Stored records:
○ ○ ○ ○ ○

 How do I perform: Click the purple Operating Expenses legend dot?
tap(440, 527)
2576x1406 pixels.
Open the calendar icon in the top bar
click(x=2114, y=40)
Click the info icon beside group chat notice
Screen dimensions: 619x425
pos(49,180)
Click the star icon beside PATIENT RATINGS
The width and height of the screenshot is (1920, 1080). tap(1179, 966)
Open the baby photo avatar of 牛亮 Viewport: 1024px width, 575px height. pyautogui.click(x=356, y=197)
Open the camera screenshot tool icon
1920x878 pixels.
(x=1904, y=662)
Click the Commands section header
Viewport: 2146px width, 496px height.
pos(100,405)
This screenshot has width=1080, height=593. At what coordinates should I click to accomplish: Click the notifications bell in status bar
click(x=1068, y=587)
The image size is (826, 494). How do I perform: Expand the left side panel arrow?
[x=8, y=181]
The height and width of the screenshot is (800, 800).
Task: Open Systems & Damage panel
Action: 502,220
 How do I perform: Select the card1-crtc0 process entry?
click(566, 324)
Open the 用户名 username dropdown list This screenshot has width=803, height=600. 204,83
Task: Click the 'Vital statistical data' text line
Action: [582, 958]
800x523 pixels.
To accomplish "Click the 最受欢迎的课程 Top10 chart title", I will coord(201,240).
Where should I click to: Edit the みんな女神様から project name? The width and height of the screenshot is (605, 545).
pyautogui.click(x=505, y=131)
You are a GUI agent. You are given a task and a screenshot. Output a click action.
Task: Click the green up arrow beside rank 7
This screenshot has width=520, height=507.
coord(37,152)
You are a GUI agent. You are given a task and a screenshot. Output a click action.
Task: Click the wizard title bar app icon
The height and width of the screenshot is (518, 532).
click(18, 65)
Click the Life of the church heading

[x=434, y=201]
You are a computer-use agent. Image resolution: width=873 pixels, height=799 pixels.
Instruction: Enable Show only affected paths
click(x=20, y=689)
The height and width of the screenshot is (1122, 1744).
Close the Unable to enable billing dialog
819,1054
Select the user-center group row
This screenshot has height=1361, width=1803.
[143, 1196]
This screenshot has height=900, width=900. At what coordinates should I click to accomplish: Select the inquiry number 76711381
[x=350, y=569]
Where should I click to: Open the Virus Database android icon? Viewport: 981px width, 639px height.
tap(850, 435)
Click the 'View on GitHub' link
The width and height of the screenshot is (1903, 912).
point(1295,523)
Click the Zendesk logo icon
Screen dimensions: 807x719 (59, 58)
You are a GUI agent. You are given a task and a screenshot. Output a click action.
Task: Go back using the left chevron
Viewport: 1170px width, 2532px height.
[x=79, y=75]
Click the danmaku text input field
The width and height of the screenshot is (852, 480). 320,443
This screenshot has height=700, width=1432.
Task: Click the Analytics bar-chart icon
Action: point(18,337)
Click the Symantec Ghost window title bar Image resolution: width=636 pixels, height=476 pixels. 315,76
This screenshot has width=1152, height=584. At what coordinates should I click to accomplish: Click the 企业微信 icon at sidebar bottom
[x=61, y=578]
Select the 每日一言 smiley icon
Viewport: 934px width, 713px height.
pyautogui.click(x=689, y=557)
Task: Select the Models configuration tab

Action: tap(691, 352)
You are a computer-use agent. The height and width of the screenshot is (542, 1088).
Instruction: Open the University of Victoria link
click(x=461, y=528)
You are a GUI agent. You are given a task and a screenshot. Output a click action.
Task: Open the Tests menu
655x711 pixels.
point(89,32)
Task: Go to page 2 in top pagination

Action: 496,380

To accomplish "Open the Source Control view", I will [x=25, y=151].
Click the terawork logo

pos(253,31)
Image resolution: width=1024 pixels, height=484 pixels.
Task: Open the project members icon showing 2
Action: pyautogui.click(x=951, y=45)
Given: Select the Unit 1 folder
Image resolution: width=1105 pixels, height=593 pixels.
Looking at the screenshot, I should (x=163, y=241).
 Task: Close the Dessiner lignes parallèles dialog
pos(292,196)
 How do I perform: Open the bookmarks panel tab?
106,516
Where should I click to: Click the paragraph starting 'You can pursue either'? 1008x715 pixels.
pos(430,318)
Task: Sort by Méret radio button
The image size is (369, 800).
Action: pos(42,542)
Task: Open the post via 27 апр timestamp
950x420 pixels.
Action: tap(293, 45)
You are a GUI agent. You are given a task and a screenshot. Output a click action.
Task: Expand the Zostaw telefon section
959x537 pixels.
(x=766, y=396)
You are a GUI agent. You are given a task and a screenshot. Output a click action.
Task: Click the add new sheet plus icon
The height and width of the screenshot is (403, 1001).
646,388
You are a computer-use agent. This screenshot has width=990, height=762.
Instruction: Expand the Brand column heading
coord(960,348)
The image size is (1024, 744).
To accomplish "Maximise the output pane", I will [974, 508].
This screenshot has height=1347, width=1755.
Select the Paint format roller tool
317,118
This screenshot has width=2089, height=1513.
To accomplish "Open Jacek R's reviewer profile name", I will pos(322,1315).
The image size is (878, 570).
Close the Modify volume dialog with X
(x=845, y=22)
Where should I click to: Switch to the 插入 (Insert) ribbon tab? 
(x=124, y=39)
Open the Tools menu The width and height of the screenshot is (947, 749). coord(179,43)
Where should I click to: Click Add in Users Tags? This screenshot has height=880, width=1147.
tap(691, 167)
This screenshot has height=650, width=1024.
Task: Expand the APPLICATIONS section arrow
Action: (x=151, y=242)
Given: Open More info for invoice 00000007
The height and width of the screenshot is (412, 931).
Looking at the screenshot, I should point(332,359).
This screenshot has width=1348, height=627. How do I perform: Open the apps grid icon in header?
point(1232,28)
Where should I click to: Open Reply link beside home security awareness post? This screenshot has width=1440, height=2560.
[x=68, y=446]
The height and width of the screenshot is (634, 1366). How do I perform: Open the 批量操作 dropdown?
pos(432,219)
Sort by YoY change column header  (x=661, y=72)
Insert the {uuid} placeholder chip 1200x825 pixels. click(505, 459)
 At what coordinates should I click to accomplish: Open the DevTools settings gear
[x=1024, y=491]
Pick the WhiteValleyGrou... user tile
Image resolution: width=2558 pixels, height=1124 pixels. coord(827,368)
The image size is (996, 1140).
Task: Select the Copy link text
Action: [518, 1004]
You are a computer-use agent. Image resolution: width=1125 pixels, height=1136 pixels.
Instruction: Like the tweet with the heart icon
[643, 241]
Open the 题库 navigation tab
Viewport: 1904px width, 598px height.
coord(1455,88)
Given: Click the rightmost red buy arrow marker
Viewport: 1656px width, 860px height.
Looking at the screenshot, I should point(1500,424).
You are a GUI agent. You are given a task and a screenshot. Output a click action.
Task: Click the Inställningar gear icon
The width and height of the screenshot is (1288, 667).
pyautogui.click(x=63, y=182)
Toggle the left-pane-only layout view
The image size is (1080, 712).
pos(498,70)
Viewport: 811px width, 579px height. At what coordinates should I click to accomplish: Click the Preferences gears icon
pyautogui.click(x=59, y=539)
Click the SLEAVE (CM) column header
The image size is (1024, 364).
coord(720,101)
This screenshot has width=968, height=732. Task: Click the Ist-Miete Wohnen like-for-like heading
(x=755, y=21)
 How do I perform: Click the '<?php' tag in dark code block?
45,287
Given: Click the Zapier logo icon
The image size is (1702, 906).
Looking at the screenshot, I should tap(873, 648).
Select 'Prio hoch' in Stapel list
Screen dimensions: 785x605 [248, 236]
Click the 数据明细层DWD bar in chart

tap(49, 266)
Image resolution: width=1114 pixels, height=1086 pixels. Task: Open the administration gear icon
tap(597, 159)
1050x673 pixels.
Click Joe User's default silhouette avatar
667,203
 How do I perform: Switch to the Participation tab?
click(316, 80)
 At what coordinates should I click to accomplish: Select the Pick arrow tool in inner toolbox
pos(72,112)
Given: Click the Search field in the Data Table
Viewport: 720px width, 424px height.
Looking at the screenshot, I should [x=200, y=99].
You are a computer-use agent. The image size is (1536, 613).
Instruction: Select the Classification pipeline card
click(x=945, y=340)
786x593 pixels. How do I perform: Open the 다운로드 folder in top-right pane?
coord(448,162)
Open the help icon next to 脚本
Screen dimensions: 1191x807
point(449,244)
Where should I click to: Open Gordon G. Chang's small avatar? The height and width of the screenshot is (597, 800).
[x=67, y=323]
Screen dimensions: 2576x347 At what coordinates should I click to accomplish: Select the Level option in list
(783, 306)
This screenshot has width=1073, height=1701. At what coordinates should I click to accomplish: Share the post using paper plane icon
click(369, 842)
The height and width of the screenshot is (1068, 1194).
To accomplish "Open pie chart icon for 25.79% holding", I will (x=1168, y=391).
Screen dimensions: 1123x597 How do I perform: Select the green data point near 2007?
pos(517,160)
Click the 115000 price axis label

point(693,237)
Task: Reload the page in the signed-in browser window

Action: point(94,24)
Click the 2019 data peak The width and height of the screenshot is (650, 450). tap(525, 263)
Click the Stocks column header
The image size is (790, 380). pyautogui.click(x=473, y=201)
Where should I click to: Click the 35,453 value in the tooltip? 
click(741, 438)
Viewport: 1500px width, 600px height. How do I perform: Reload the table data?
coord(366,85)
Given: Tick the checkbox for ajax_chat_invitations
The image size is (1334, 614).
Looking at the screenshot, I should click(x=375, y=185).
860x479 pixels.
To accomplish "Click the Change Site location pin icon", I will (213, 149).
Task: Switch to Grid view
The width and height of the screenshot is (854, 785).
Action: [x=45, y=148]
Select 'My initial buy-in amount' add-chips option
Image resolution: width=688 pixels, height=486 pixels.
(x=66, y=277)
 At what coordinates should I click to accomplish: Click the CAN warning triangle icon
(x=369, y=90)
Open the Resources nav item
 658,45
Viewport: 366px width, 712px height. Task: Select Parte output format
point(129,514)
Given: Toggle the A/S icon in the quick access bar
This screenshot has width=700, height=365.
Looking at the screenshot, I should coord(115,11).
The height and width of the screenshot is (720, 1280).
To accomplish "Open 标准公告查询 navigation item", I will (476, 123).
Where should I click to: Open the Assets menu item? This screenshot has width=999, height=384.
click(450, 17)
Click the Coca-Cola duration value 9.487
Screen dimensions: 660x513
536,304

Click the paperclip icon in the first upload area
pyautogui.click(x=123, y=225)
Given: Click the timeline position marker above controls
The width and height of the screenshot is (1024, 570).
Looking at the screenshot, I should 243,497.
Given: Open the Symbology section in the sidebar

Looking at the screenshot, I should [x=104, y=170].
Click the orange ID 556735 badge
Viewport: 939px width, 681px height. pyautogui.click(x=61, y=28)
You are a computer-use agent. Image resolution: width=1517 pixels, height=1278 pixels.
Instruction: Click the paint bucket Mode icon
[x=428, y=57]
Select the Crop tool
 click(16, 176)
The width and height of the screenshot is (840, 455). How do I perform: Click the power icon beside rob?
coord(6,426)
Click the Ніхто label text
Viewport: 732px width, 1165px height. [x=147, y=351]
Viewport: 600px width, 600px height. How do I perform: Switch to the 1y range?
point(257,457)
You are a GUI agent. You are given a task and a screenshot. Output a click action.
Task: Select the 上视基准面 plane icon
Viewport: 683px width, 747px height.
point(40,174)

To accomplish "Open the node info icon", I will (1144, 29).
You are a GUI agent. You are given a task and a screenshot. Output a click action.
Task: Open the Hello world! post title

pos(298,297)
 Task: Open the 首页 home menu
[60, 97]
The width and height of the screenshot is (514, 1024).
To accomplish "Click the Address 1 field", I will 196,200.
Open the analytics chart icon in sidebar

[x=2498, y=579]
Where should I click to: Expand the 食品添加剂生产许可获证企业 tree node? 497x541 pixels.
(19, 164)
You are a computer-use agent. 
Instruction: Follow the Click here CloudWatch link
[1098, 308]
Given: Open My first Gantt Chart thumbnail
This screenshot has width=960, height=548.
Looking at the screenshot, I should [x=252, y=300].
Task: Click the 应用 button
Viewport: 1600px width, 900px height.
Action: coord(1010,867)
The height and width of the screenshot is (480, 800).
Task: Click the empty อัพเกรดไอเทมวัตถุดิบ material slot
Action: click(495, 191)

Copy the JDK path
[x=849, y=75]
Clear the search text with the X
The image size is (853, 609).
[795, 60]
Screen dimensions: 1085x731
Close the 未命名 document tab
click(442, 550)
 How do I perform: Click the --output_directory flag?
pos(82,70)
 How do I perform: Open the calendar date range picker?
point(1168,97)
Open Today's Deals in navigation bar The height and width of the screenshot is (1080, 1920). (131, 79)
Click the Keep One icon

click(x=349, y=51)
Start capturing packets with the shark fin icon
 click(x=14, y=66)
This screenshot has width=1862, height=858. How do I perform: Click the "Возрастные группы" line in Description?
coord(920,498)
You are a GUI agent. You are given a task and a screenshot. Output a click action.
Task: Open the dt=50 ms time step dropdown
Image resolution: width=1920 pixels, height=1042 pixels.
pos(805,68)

○ ○ ○ ○ ○

Work task:
Take the entries above and return only the lines from the one with "Where should I click to: Click the 35,453" to the one with "Task: Switch to Grid view", both included, unchanged.

Your solution:
Where should I click to: Click the 35,453 value in the tooltip? 
click(741, 438)
Viewport: 1500px width, 600px height. How do I perform: Reload the table data?
coord(366,85)
Given: Tick the checkbox for ajax_chat_invitations
The image size is (1334, 614).
Looking at the screenshot, I should click(x=375, y=185).
860x479 pixels.
To accomplish "Click the Change Site location pin icon", I will (213, 149).
Task: Switch to Grid view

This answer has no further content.